El crecimiento de los autos eléctricos en México enfrenta un nuevo desafío debido a los aranceles de hasta 50% aplicados a vehículos importados de países sin tratado comercial, incluyendo China. La medida busca proteger la industria local, pero podría frenar el impulso hacia la movilidad eléctrica en un mercado todavía incipiente.
Los autos chinos han ganado terreno gracias a su precio accesible, permitiendo que más consumidores y empresas adopten tecnologías limpias. Sin embargo, con los nuevos gravámenes, las armadoras analizan cómo absorber los costos sin trasladarlos completamente al comprador, un factor clave para mantener la competitividad frente a los autos de combustión interna.
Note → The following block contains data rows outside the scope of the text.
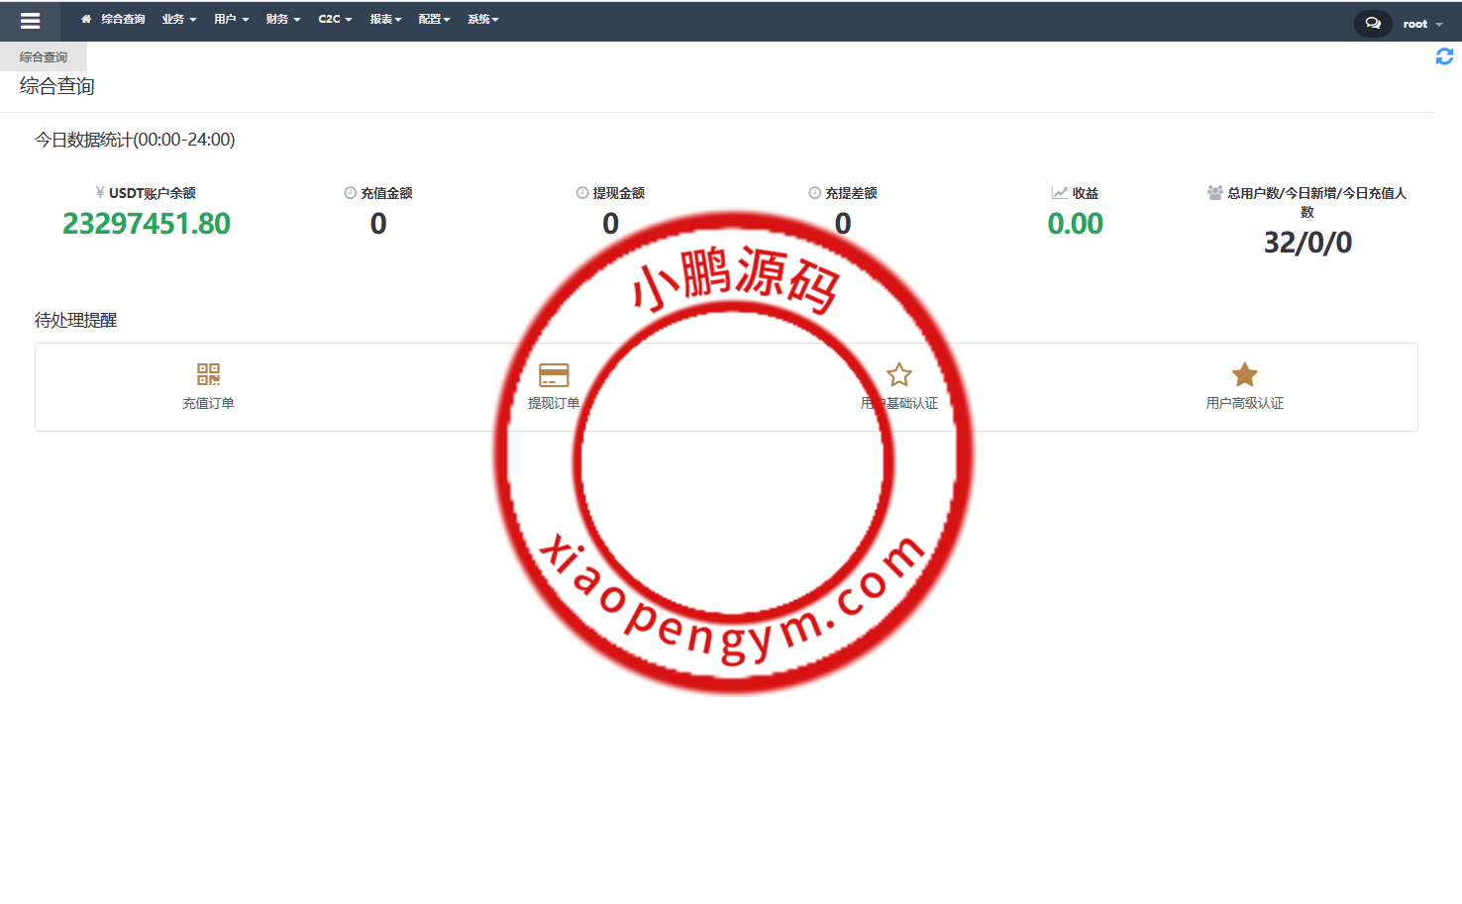Image resolution: width=1462 pixels, height=904 pixels.
Task: Expand the 报表 reports menu
Action: pos(385,19)
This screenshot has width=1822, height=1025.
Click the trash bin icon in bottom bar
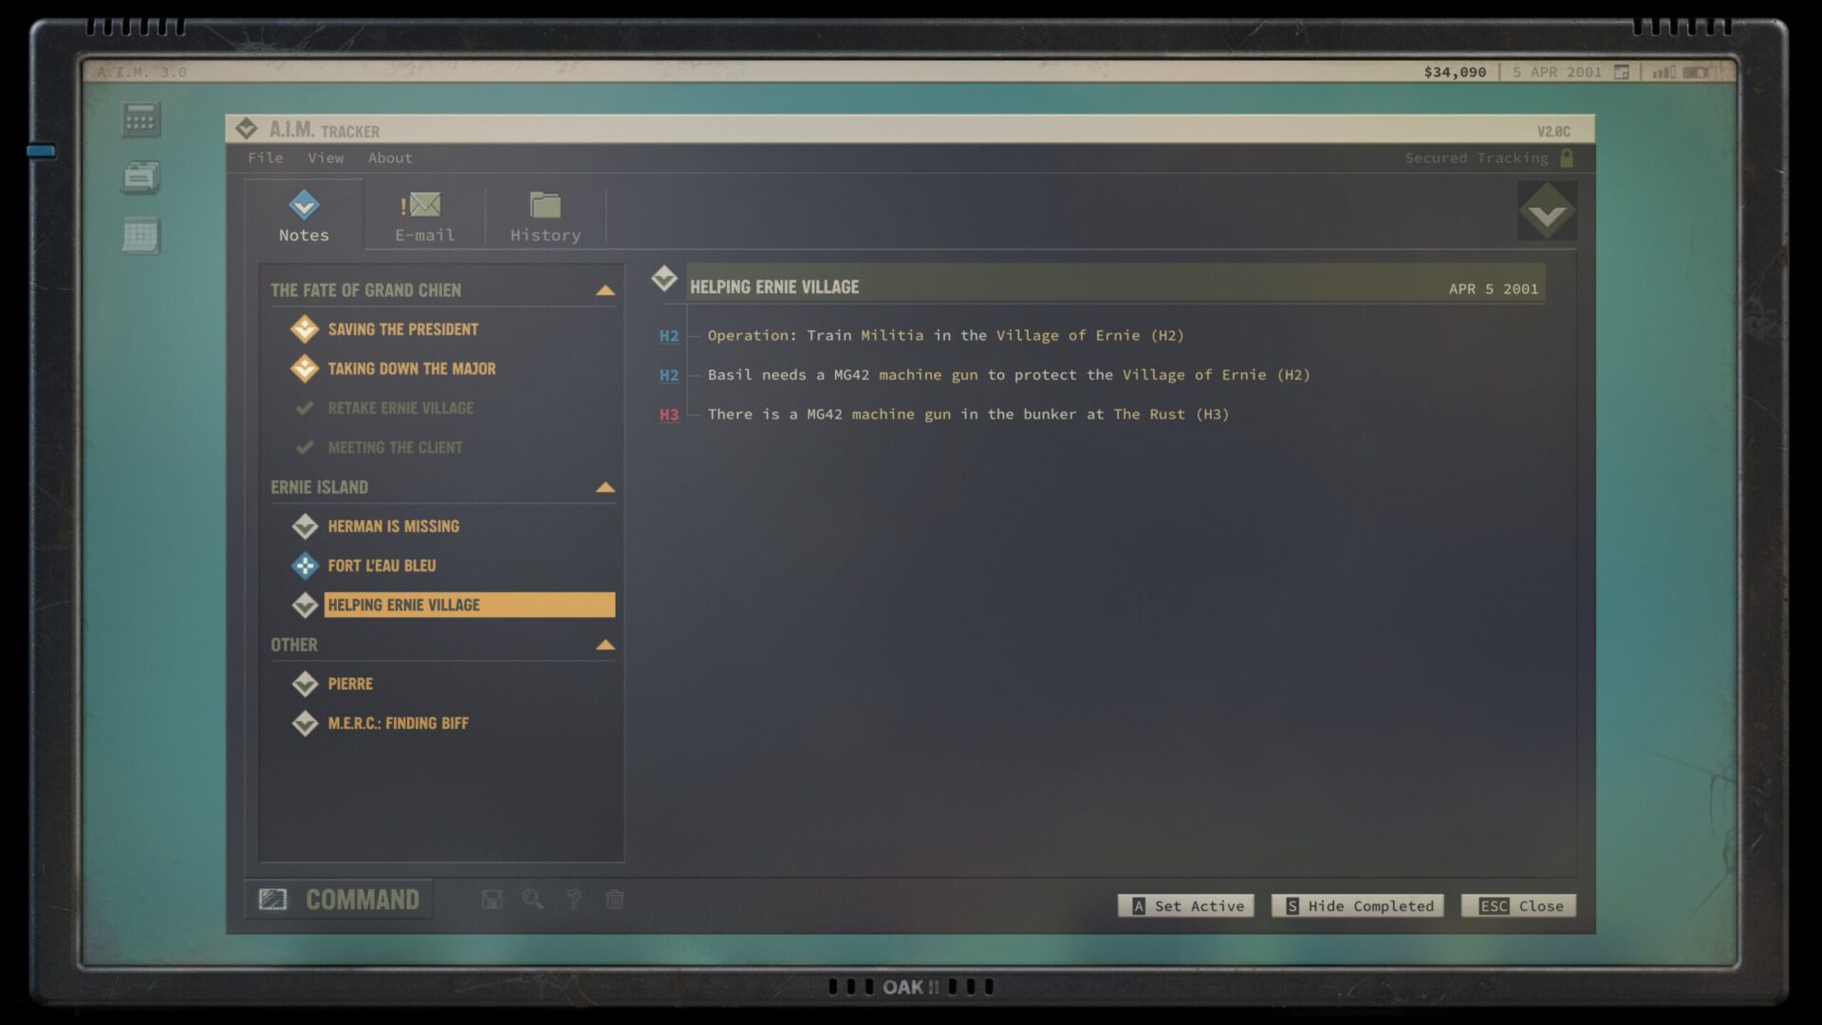(x=615, y=900)
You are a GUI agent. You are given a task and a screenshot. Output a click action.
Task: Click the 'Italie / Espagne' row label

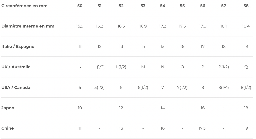pos(18,47)
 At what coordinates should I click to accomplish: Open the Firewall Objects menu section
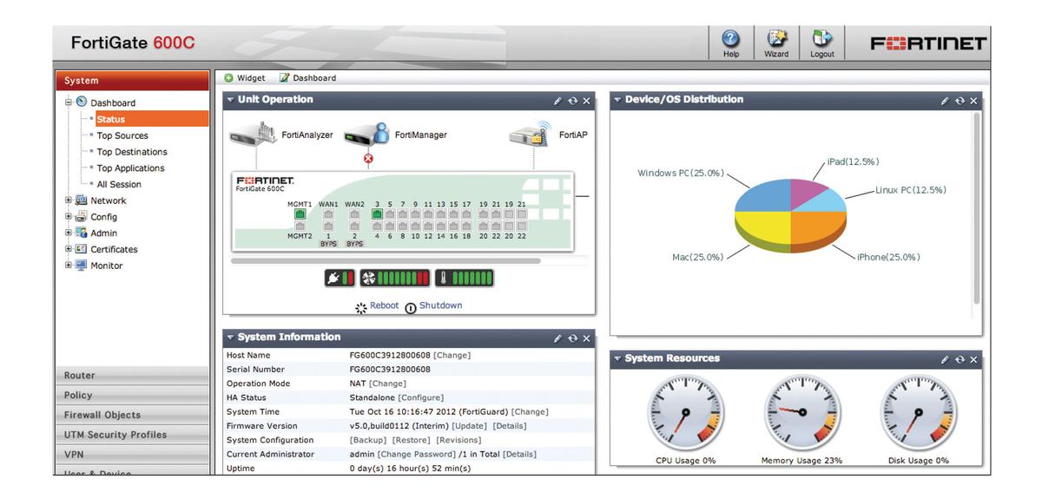(102, 415)
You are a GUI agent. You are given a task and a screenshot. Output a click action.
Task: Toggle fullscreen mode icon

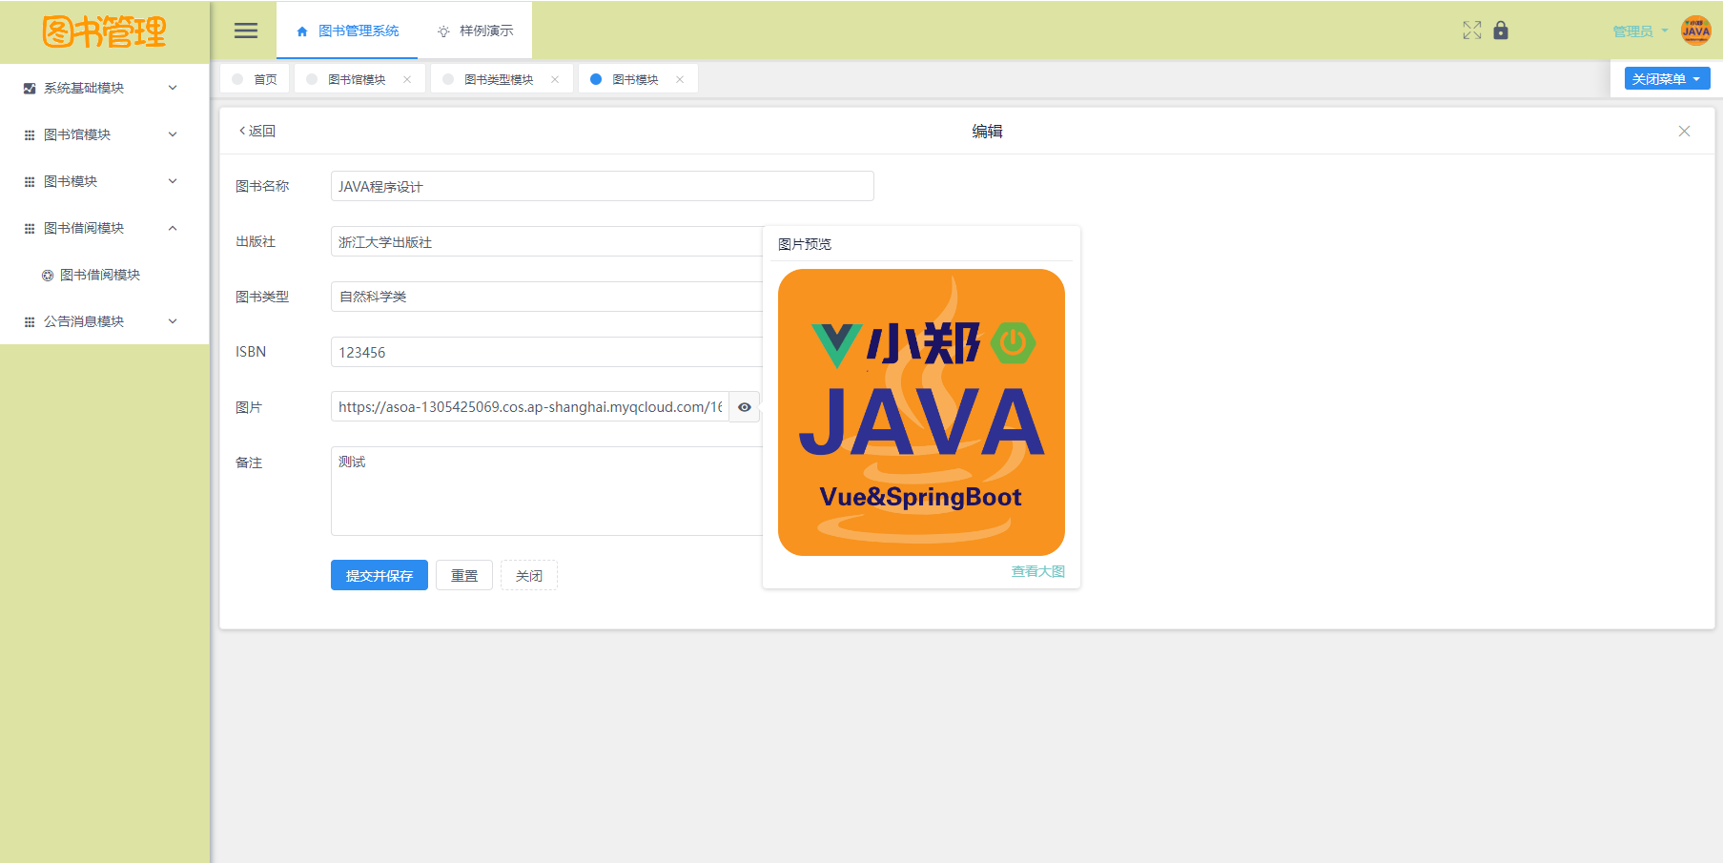pyautogui.click(x=1471, y=31)
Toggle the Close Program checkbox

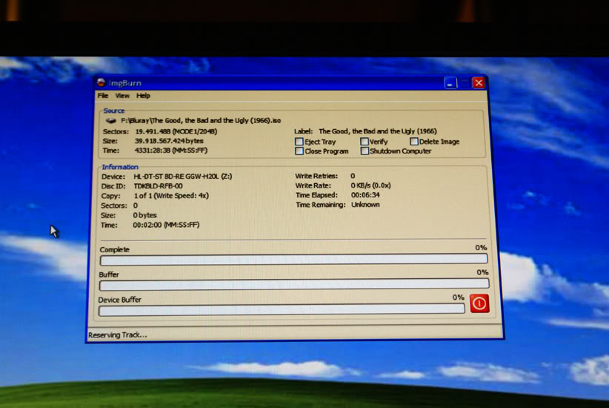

Expertos advierten que los modelos de entrada y los vehículos usados, que son importantes para transporte público y plataformas de movilidad, serán los más afectados. Incluso pequeños incrementos en precio pueden reducir significativamente la demanda de estas unidades, poniendo en riesgo la expansión del sector eléctrico.
A pesar de este reto, asociaciones y empresas del sector mantienen una perspectiva positiva. Señalan que la innovación tecnológica y posibles incentivos públicos podrían compensar los efectos de los aranceles, asegurando que la electromovilidad siga creciendo en México.